There are three criteria used to diagnose PCOS and to be diagnosed there needs to be two of them present to confirm the diagnosis
- Menstrual irregularity due to infrequent or absent ovulation. This lack of ovulation leads to irregular, infrequent or even absent periods. When they occur, they can then be prolonged, heavy and painful.
- Polycystic Ovaries. With an ultrasound scan the ovaries can be seen to be containing many (about 10 or even more) small follicles. Due to the hormonal changes in the ovary associated with PCOS, the dominant follicle (which releases the egg at ovulation) isn’t able to develop as easily as it should. The smaller follicles continue to produce varying levels of hormones and they almost never grow to maturity or produce eggs to be fertilized.It’s important to remember that the ultrasound images showing polycystic ovaries doesn’t on its own confirm that she has PCOS.
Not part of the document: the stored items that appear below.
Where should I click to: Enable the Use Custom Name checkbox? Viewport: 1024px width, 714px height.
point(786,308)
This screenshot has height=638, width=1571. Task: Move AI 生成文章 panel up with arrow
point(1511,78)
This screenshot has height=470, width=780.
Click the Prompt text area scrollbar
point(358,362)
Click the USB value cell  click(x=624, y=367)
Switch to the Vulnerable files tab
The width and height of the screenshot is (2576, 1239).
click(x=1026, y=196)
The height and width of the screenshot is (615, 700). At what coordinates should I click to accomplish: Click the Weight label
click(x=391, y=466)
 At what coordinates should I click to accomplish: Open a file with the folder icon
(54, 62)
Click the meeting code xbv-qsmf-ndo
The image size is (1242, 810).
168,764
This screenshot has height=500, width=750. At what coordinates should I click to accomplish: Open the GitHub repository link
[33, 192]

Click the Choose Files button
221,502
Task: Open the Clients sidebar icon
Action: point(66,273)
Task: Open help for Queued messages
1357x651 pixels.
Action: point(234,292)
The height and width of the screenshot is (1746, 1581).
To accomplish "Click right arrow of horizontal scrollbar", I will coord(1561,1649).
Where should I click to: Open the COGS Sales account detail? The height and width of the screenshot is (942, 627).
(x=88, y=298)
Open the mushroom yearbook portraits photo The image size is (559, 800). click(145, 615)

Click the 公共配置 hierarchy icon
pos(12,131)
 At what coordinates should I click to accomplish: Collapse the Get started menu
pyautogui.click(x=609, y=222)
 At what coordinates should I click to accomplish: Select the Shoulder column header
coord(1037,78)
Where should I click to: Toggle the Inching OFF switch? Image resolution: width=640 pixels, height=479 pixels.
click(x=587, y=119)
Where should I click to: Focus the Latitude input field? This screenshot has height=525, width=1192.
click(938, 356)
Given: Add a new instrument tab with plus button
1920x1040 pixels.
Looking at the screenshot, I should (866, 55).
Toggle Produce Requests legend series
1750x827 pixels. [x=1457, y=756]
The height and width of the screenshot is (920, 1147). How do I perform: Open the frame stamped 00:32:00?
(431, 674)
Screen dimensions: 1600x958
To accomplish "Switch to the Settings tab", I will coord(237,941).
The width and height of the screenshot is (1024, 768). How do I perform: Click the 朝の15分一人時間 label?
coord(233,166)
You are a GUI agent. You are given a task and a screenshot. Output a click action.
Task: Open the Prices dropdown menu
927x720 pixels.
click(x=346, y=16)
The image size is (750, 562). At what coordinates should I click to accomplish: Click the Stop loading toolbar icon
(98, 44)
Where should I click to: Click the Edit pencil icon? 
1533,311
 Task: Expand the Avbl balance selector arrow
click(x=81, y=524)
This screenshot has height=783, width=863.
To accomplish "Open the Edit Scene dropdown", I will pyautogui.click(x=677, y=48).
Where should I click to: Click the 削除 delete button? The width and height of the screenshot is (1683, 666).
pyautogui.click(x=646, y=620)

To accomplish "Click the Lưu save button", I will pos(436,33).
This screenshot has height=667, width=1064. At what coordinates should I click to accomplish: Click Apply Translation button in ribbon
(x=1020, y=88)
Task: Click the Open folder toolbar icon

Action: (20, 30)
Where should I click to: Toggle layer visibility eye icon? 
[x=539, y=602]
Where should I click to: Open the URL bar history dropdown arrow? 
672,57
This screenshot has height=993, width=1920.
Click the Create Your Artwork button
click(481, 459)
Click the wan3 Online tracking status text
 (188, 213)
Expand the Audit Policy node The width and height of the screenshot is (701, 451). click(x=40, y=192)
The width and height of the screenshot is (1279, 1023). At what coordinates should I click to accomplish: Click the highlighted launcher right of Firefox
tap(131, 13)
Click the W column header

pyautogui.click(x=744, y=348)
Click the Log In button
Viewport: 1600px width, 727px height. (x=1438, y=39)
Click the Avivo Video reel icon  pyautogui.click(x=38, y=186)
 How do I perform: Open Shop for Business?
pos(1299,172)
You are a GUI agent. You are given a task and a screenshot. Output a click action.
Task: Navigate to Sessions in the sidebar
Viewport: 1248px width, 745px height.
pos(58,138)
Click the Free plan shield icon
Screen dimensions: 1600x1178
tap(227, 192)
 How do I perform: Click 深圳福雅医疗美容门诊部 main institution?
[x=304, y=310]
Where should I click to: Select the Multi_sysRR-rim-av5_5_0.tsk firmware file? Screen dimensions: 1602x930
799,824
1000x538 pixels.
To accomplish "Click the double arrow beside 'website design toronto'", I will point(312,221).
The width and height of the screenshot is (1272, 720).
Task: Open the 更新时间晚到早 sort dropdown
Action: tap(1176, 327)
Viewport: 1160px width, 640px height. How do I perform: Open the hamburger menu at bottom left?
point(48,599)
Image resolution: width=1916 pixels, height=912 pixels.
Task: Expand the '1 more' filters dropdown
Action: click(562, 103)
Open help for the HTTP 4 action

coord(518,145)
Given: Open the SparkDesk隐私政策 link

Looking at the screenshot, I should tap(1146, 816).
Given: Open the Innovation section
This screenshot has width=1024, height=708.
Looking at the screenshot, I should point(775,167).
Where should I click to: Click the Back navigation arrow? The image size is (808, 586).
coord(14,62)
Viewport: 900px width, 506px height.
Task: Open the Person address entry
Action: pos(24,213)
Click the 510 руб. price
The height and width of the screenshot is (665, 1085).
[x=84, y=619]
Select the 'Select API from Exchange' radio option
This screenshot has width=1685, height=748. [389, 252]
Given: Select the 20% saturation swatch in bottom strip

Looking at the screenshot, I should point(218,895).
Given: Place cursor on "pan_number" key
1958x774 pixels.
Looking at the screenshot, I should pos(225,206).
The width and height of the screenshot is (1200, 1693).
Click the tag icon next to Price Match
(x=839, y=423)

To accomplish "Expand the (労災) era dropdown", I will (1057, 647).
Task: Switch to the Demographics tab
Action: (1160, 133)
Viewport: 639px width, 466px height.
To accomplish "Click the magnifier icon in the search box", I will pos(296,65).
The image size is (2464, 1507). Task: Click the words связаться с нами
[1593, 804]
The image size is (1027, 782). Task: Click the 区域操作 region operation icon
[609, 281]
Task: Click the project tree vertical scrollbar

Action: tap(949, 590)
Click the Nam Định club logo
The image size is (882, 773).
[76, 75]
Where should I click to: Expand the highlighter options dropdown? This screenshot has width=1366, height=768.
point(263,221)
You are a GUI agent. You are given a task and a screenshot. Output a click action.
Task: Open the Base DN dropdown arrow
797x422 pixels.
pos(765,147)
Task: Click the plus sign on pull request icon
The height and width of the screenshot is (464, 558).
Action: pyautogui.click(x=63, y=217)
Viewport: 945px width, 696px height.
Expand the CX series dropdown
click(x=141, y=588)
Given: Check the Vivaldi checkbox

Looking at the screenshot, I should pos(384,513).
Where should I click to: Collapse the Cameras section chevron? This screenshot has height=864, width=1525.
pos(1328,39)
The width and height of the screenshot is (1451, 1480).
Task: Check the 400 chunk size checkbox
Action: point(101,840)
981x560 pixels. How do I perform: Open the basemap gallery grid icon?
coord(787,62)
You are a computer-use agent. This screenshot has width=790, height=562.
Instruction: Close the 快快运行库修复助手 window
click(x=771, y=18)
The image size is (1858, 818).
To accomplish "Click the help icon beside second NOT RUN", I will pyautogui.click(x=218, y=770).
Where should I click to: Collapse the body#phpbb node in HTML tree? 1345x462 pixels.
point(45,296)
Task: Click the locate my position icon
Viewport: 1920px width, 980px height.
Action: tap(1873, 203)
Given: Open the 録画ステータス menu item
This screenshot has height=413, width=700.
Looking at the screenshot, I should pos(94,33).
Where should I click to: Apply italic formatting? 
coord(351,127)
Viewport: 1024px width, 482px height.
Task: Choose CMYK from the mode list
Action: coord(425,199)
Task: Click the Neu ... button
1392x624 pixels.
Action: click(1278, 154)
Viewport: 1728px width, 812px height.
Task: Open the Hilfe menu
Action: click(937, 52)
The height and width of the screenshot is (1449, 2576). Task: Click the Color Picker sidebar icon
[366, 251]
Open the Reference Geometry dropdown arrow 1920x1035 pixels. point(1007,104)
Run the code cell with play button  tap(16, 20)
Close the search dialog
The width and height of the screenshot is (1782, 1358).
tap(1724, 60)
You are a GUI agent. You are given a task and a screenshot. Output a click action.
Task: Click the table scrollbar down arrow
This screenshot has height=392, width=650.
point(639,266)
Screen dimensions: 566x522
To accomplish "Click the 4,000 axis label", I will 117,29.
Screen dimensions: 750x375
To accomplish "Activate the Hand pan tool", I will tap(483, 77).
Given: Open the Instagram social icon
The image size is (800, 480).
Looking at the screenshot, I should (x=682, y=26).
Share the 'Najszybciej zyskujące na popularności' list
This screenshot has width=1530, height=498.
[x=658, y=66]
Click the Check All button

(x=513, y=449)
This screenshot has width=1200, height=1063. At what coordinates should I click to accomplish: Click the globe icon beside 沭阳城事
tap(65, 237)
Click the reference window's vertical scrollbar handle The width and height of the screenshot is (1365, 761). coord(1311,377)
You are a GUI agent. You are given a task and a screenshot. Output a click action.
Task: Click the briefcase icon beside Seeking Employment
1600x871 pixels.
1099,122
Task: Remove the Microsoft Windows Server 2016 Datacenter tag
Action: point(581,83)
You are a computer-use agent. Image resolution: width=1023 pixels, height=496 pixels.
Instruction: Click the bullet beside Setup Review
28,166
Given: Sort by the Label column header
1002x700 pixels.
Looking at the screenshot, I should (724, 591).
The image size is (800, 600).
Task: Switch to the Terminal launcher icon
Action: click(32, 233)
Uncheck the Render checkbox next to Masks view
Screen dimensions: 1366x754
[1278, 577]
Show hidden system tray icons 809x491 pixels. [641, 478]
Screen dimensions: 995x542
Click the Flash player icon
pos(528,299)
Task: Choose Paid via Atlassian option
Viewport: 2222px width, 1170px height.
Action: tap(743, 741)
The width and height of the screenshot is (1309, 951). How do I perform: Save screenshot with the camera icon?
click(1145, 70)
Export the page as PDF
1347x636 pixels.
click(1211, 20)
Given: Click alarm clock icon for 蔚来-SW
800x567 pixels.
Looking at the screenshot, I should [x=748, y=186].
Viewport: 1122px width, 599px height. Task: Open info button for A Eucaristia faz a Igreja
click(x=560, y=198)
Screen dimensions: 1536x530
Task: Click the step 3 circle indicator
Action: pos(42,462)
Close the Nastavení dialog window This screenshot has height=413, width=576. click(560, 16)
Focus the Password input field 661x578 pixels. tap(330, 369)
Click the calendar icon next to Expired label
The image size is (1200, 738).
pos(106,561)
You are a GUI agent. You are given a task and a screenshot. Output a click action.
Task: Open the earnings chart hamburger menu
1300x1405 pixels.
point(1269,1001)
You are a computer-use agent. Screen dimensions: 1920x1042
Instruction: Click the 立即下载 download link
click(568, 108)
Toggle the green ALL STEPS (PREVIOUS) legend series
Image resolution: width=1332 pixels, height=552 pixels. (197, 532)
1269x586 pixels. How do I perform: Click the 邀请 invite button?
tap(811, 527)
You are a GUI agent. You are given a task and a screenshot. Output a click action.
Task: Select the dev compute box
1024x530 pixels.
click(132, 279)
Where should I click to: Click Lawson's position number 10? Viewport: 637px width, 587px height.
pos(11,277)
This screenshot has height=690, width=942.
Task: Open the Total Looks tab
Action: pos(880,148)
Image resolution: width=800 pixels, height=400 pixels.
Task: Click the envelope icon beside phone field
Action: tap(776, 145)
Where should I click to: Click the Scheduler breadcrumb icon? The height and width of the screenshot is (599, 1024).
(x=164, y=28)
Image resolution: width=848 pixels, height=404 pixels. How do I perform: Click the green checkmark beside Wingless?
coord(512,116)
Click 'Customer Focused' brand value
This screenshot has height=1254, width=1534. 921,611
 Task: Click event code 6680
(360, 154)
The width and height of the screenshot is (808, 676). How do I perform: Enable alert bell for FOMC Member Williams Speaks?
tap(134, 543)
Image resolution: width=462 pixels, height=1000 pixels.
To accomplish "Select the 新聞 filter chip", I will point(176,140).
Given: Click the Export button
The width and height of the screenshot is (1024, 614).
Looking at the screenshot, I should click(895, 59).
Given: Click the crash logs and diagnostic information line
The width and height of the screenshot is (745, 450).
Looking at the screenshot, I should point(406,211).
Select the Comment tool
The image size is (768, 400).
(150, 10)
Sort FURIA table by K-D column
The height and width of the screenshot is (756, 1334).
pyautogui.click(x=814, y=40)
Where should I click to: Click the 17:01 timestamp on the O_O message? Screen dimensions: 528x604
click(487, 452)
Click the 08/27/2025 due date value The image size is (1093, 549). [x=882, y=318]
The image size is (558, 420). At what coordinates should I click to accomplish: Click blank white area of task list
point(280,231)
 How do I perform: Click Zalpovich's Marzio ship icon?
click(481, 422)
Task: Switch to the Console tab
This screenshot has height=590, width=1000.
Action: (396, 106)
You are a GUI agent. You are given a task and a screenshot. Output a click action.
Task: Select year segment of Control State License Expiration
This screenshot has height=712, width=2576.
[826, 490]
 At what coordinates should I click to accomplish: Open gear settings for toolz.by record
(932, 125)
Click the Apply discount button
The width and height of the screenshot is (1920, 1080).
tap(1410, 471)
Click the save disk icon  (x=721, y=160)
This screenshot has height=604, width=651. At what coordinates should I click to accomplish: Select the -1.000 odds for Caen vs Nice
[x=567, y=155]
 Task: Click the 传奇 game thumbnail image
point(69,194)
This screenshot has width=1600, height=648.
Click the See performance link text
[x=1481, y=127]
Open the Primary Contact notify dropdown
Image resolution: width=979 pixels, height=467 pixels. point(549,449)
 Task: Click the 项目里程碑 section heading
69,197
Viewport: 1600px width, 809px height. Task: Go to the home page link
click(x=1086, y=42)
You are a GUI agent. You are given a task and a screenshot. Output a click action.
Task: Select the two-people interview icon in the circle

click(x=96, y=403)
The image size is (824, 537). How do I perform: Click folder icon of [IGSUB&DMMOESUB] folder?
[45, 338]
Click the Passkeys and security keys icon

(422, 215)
- Excess androgens (male type hormones) either on blood test or evident by symptoms (acne, excess facial or chest hair etc). It’s commonplace to find that women living with PCOS have high levels of either androgens (male hormones) or insulin or even both and insulin resistance is believed to be one of the major factors influencing this syndrome.
Nobody knows for sure what causes this syndrome. While PCOS occurs in some women when they’re overweight, it runs in the family for others.
PCOS and its symptoms
Polycystic Ovarian Syndrome has quite a lot of symptoms that vary in appearance. A few of them include acne, difficulty falling pregnant, increased hair growth, irregular periods or no periods at all.
Hormonal fluctuations might cause challenges with sugar metabolism that leads to weight gain and by extension a higher possibility of having gestational diabetes when pregnant. Some women also experience heavy but infrequent periods that come with bloating, tenderness and pain.
How can PCOS be tested for?
The presence of many small follicles can be revealed with an ultrasound scan. History and examination can give information regarding ovulation and excess male hormones. Blood tests can check for the levels of androgens and confirm whether ovulation is occurring.
Is there a cure for PCOS?
Although there is currently no cure, PCOS like many other health issues requires early detection for the success of the treatments. Lifestyle factors and early detection are the most important factors for improving the symptoms, signs, and fertility of a woman living with PCOS.
How do you treat PCOS?
Depending on the main issues a woman is experiencing, there are some helpful options to consider
- For those who are overweight, weight loss has a very beneficial effect on restoring regular periods in obese women and balancing hormones. Although it might be a difficult route to follow, a change of diet and exercise would have a tangible impact.
- The use of insulin sensitizers help to reduce the effect of insulin resistance and help the body in losing weight.
- In a bid to stimulate the ovaries, it’s sometimes advised (by medical practitioners only) to use ovulation-inducing drugs to assist with conception.
- Also important but often ignored is the psychological support women need when experiencing PCOS. Having a counselor or a psychologist will be of great value to helping her overcome and manage PCOS.
Finally, early detection of PCOS is almost as important as knowing what to do when it’s detected. It helps hinder or reduce the possibility of the development of serious long-term health issues like diabetes so it pays to be observant, proactive and decisive.
This article is written to be informative and does not substitute seeking a professional consultation from a medical professional.